Indepth¶
Cubed is a data collection platform built for website traffic. Below is the table design and how the data is structured.
We treat each user on site as a Visitor who has many Visit(s). This is important to differentiate, and you could think of a Visit as a session. We generate a unique 32 character token for each new Visitor and for each of their subsequent Visit(s). The token is stored in a cookie on the user's browser, while we store it in the DB.
We drop 2 cookies to facilitate this vscr_vid
(visitor id) and vscr_sid
(session id). The vscr_vid
cookie attempts to live forever (2 years max), while the vscr_sid
will expire after 30mins of inactivity, or when the browser is closed.
When someone arrives on site our Cubed tag can fire many pieces of data including:
where the visitor came from via document.referer
the page the tag fired on window.location.href
cubed events - as defined in the account config section dash.withcubed.com
While processing this request we can read the headers and gain some extra information including: Ip address - for geo-location purposes OS details - name, version, etc.. Browser details - name, version, etc...

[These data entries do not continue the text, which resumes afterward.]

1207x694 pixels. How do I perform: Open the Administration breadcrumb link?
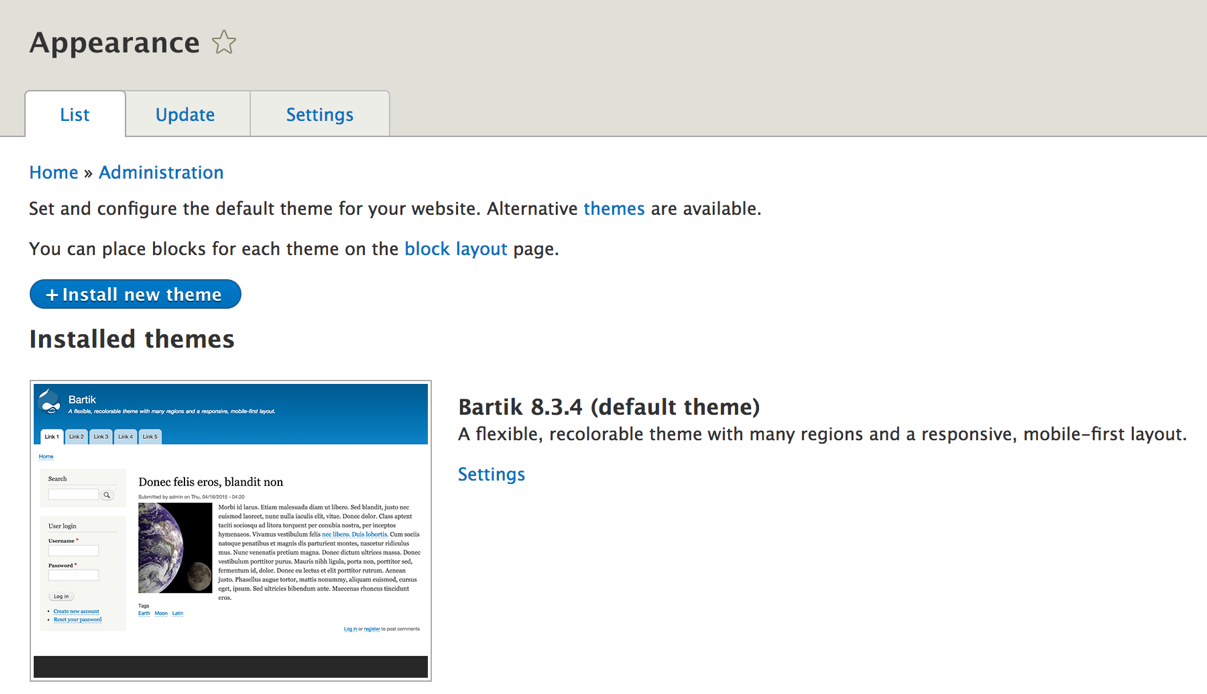(x=161, y=173)
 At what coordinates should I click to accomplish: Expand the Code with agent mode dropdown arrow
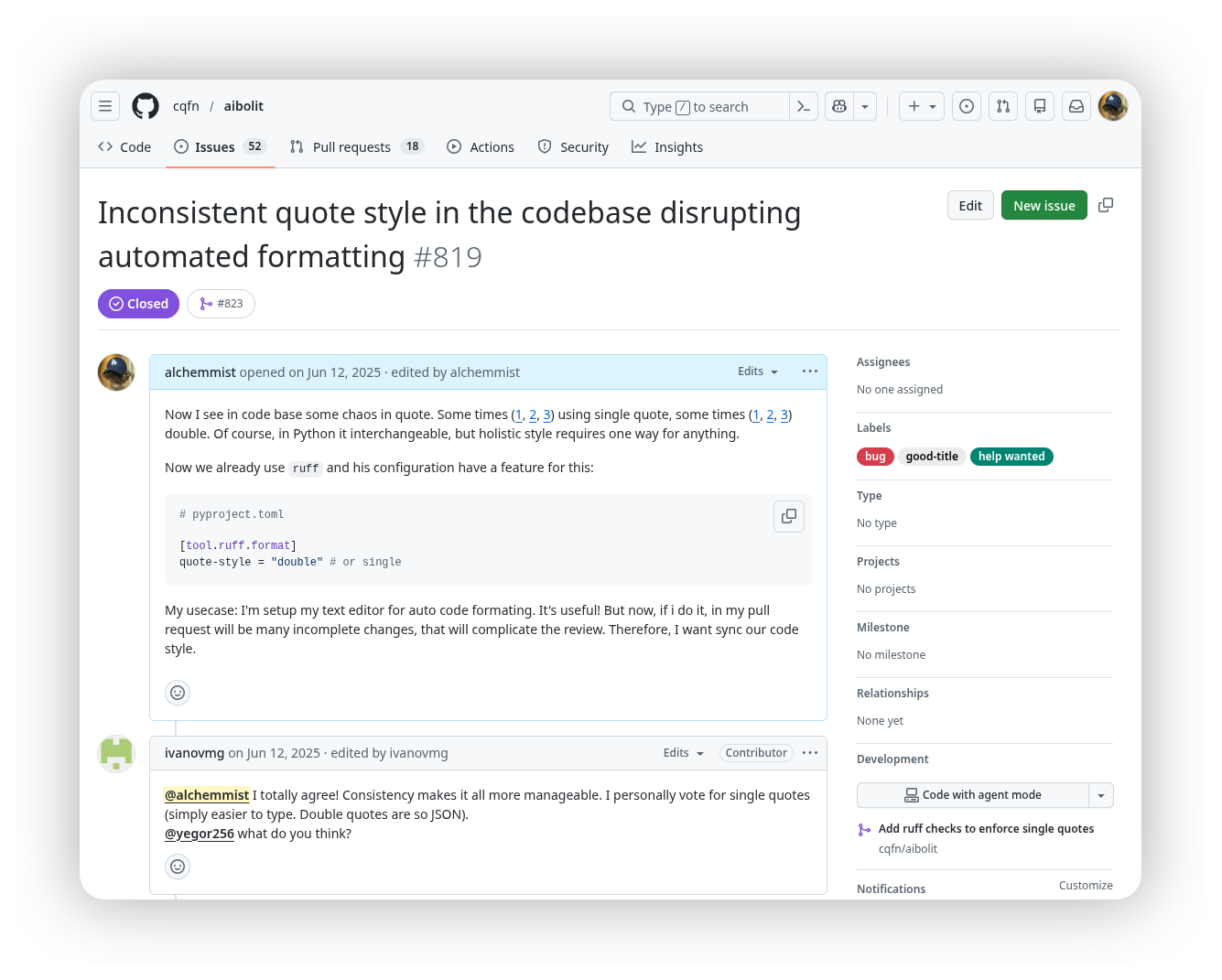click(1101, 795)
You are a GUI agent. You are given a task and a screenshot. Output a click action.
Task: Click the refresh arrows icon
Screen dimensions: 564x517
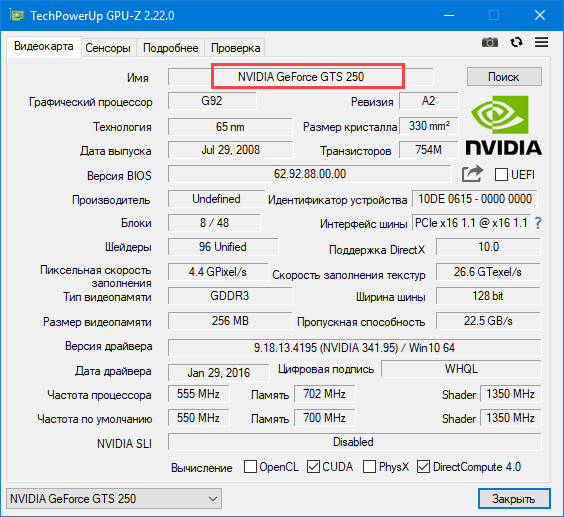516,42
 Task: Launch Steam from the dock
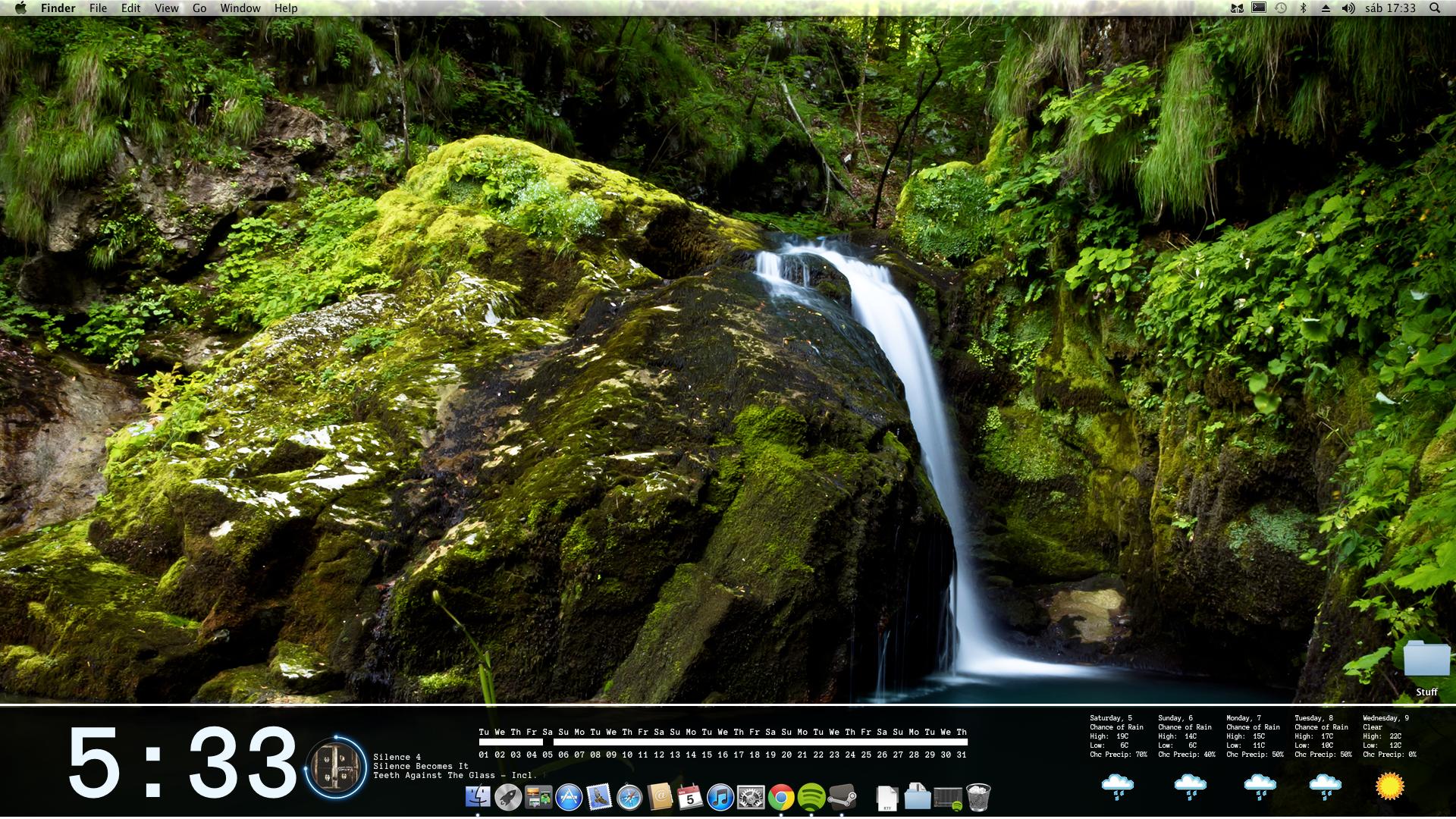842,797
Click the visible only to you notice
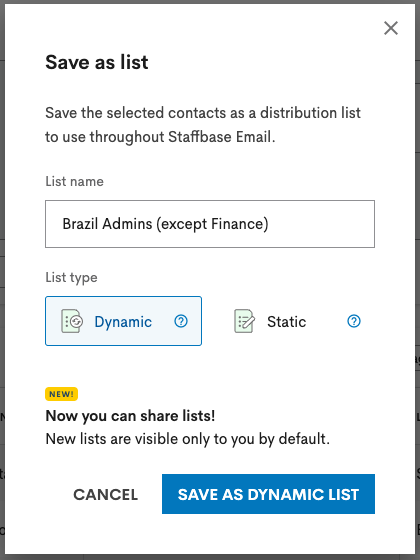The height and width of the screenshot is (560, 420). click(188, 439)
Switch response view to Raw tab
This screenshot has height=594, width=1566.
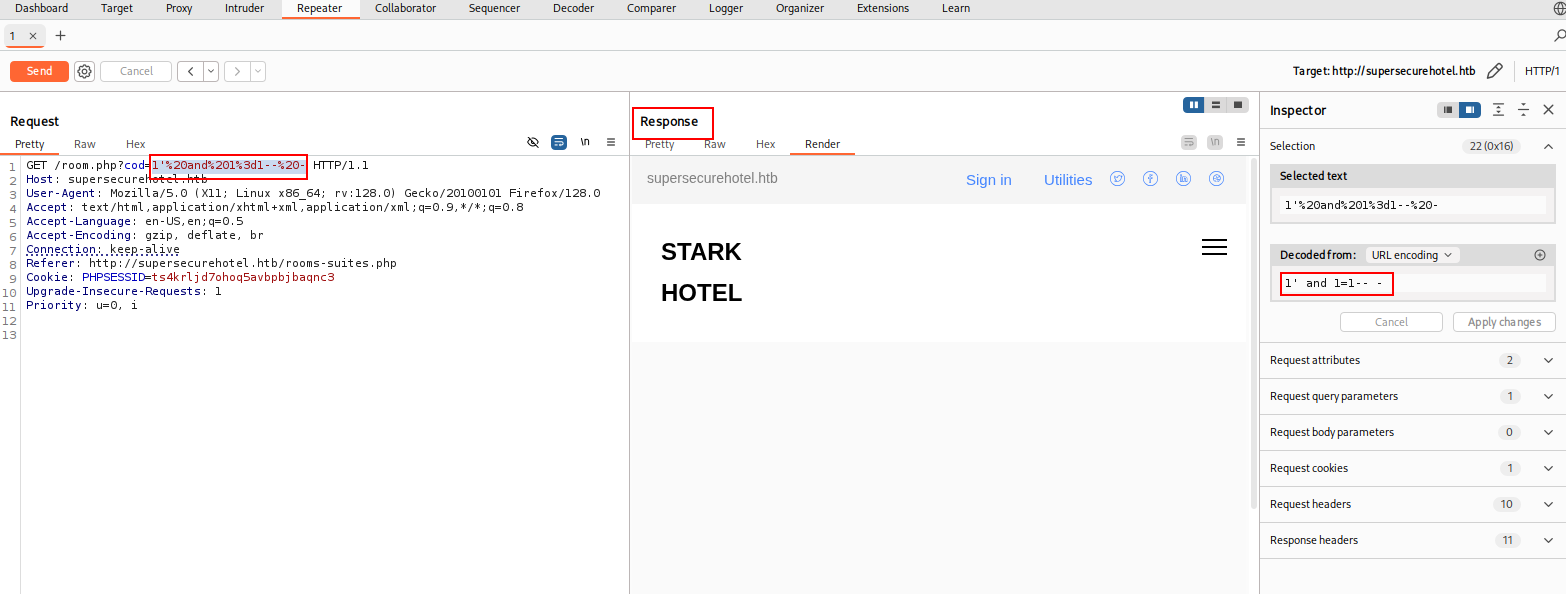click(x=715, y=144)

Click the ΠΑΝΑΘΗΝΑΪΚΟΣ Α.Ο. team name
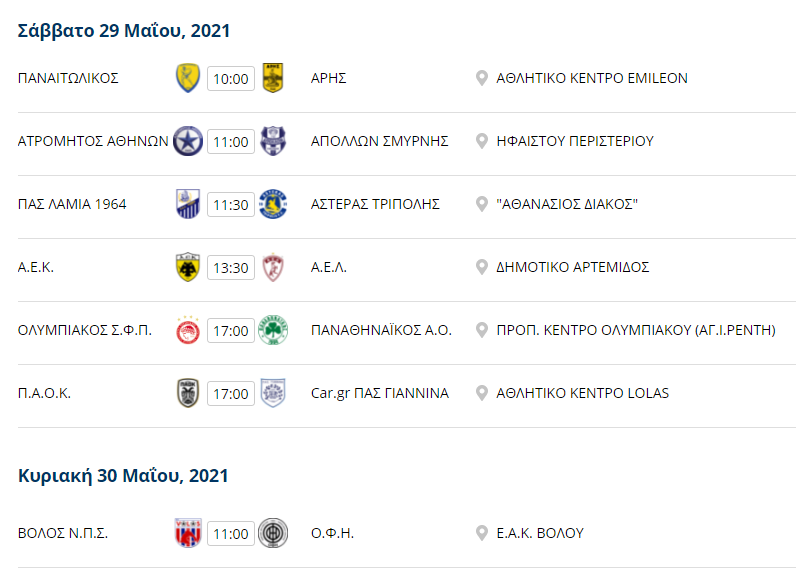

Once we've got this data validated and ready to be inserted we first check if the document.referer
string matches any patterns
that the user has created in the account config section (or the default Cubed patterns). All patterns
are a simple regex string and must belong to 1 "Channel" (which in our system can be known as a "referer" due to legacy code/table names).
For example we have a default pattern of "google.com", that belongs to the channel SEO. If a Visitor arrives on site and their document.referer
is "https://www.google.com" - meaning they clicked a link from google's search page, then we would pattern match that and thus assign that pattern's Id to that visit.
With this in mind you can now see how we can build a picture of a Visitor, arriving on site from different places across many days/weeks/months. It is not impossible for a Visitor to have a handful of Visits that first arrived via SEO, then Email, then Direct.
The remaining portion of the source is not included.